L’augmentation de la quantité de données disponibles et leur diversification permettent une meilleure analyse des utilisateurs, car chaque contenu apporte un renseignement. Malheureusement, cette quantité phénoménale d’informations devient parfois complexe à manipuler, aussi bien du point de vue technique que du point de vue de l’utilisateur. Celui-ci rencontre de plus en plus de difficultés à s’orienter, noyé dans l’abondance des choix qui lui sont offerts. C’est un réel paradoxe puisque le nombre grandissant de possibilités offertes et la richesse des contenus a l’effet inverse de ce qui est attendu : les utilisateurs ont de moins en moins de chance de trouver ce qu’ils recherchent. Alors que les utilisateurs peuvent facilement passer d’un service à un autre, satisfaire et fidéliser devient un véritable enjeu pour n’importe quel service en ligne qui doit maintenir (et augmenter) le trafic nécessaire à son succès, voire sa survie
Face à ce constat, de nombreuses tâches ont émergé, parmi lesquelles la recommandation dont l’objectif est d’identifier les items les plus susceptibles de plaire aux utilisateurs, la prédiction de liens (entre utilisateurs) ou encore la détection de communautés. De nombreux graphes contiennent implicitement ou explicitement des relations antagonistes (signées). Dans ce manuscrit, nous nous intéressons à leur sémantique. Nous proposons des mesures de similarité qui prennent en compte la polarité des jugements que les utilisateurs partagent à propos d’items et validons expérimentalement ce type d’approche en nous appuyant sur deux tâches : la recommandation et la prédiction de liens.
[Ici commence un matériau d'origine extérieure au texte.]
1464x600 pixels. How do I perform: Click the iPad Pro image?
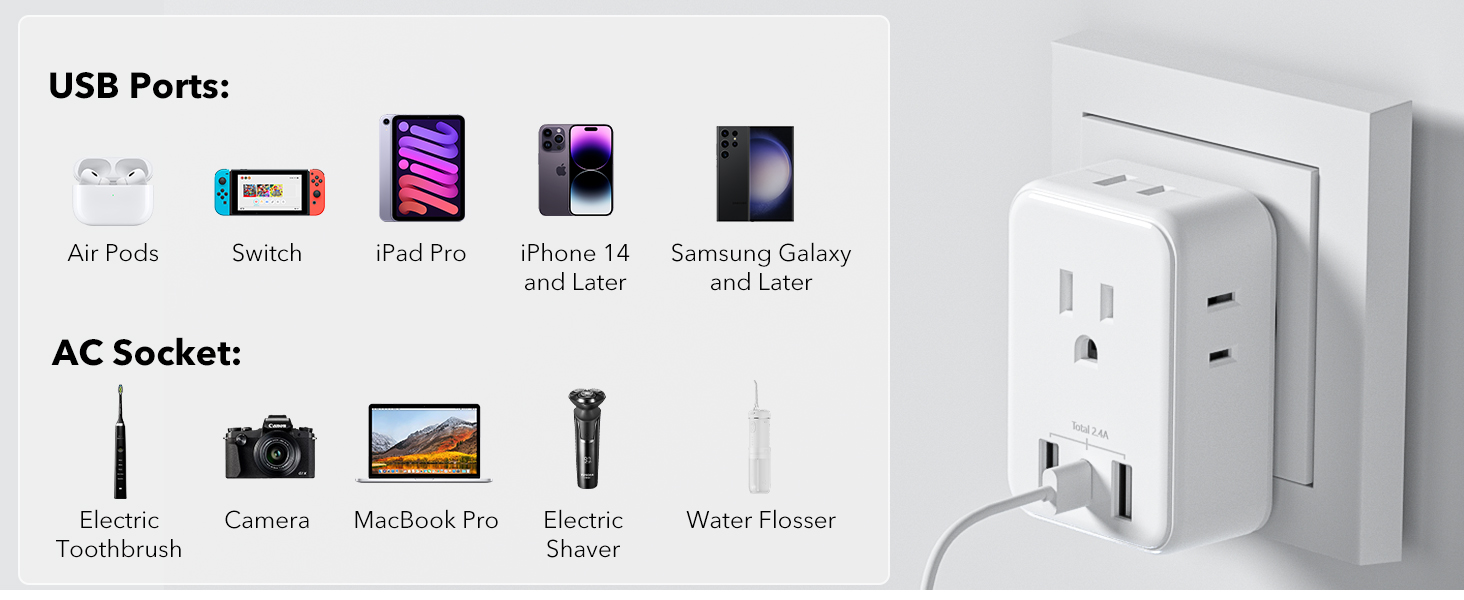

La problématique des relations signées
Généralement, nous distinguons deux formes de liens entre les utilisateurs : les liens explicites ou les liens implicites. Les liens sont explicites lorsque les utilisateurs sont reliés au sein d’un même réseau social, ils sont implicites lorsque les utilisateurs partagent les mêmes groupes ou ont évalué un même item par exemple. Ces liens sont exploités pour tirer profit de l’homophilie et la régularité stipulant que les individus connectés entre eux partagent les mêmes caractéristiques de profil (âge, profession, hobbies) et tendent à appartenir aux mêmes communautés d’intérêt. Ainsi, ces liens sont exploités pour leur connotation positive (amitié, collaboration, partage). Pourtant, beaucoup de relations sociales opposent souvent deux forces antagonistes (ami/ennemi ou confiance/méfiance) et nous observons régulièrement des tensions entre les utilisateurs, résultats de controverses ou encore de désaccords. Dans le domaine du web, l’analyse des liens signés en est à ses débuts et peu de réseaux contiennent des relations de défiance. Pourtant, l’information qu’apportent les liens négatifs s’avère bien utile pour de nombreuses tâches [Kunegis et al., 2013] car ils viennent compléter l’information des liens positifs. Quelques travaux s’en sont servi pour améliorer une tâche de prédiction de liens classiques [Kunegis and Lommatzsch, 2009, Leskovec et al., 2010a] où les liens négatifs permettent une augmentation du nombre de bonnes prédictions de l’ordre de 5%. D’autres travaux s’en sont servi pour affiner des modèles de recommandation [Ma et al., 2009, Yang et al., 2012] permettant un gain du même ordre (5% en prédiction de notes).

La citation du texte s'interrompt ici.